Soal Latihan A:
Ringkaslah petikan tentang pengaruh program PIR_trans terhadap kebudayaan Dayak dalam tiga kalimat.

Petikan Terpilih:
..........

Program-program peningkatan taraf hidup masyarakat, seperti proyek terpadu Perkebunan Inti Rakyat dan transmigrasi (PIR_trans) juga akan berpengaruh pada kebudayaan Dayak, termasuk didalamnya tradisi musikal. Program itu mengabaikan sistem kebudayaan tradisional setempat yang telah mampu menghidupi orang Dayak sejak jaman dahulu (bandingkan dengan Dove, 1985:xxvii).
Hilangkan tradisi berladang secara langsung menghilangkan ritus-ritus yang berhubungan dengannya. Paling tidak dalam bentuk dan sifatnya yang asli. Sebagai contoh, terdapat proyek perkebunan terbesar di daerah Kabupaten Ketapang yang berlokasi ditengah-tengah pemukiman masyarakat Dayak yang masih sangat kuat kehidupan tradisinya. Meskipun dikatakan akan meningkatkan taraf ekonomi dan kemakmuran rakyat, perencana dan pelaksana proyek tersebut telah mengabaikan kebudayaan tradisional mereka. Tradisi berladang menjadi terdesak terutama karena lahan yang semakin sempit.

..........

Catatan Latihan Ini:

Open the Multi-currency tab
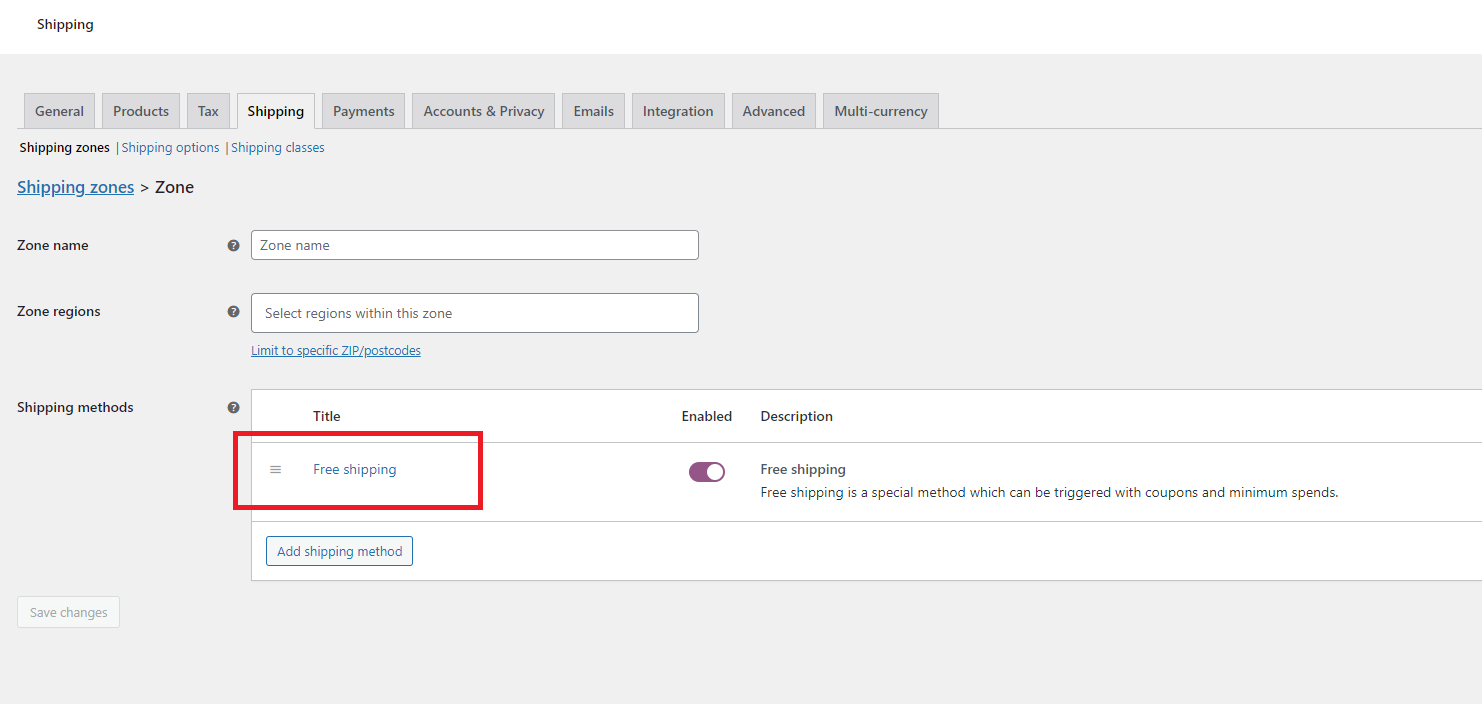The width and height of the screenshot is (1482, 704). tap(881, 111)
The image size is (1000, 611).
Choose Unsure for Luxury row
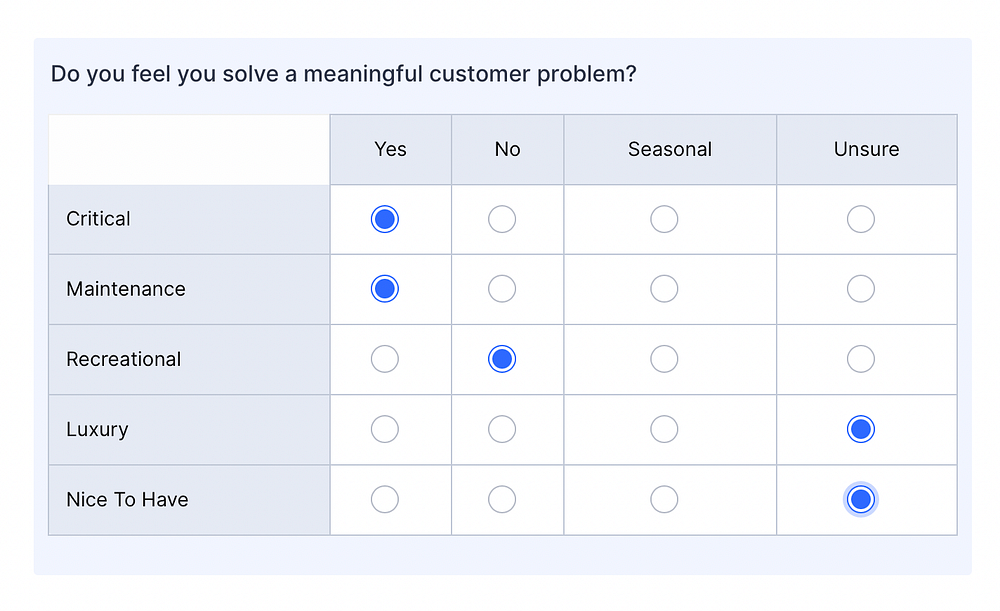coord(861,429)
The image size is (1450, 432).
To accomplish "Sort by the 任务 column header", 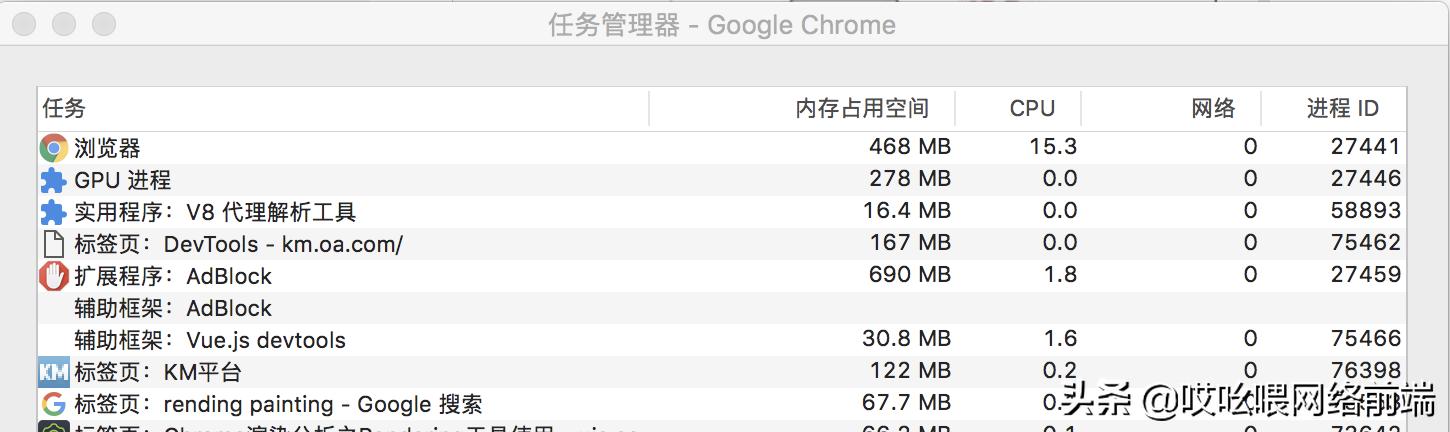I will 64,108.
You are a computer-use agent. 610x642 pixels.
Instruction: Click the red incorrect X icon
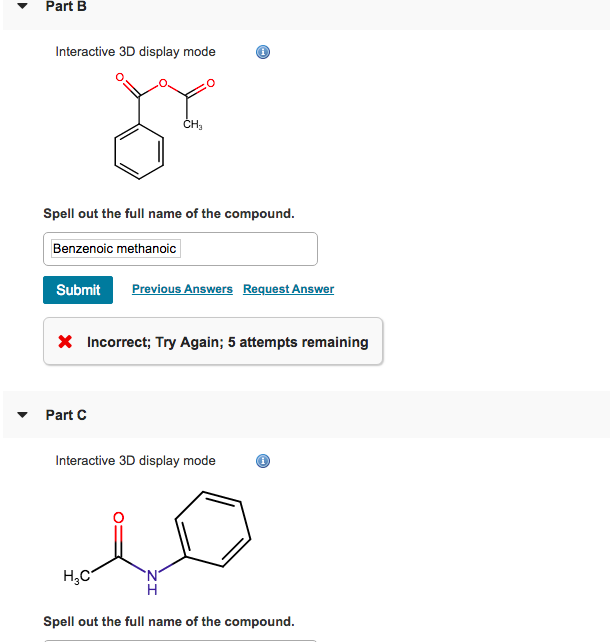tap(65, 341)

..........

Soal Latihan B:
Hitunglah baris catatan di atas yang memuat kata "image", dengan memperhatikan huruf besar dan kecil, lalu tuliskan jumlahnya saja.

Jawaban Lengkap A:
Program peningkatan taraf hidup seperti proyek PIR_trans berpengaruh pada kebudayaan Dayak, termasuk tradisi musikalnya, karena mengabaikan sistem kebudayaan tradisional yang sejak dahulu menghidupi orang Dayak. Hilangnya tradisi berladang langsung menghilangkan ritus-ritus yang berhubungan dengannya, paling tidak dalam bentuk dan sifatnya yang asli, dan tradisi itu terdesak terutama karena lahan yang makin sempit. Proyek perkebunan terbesar di Kabupaten Ketapang, misalnya, berada di tengah permukiman Dayak yang tradisinya masih sangat kuat, dan perencana serta pelaksananya mengabaikan kebudayaan tradisional masyarakat itu meskipun proyek tersebut dikatakan akan meningkatkan kemakmuran rakyat.

Jawaban Lengkap B:
2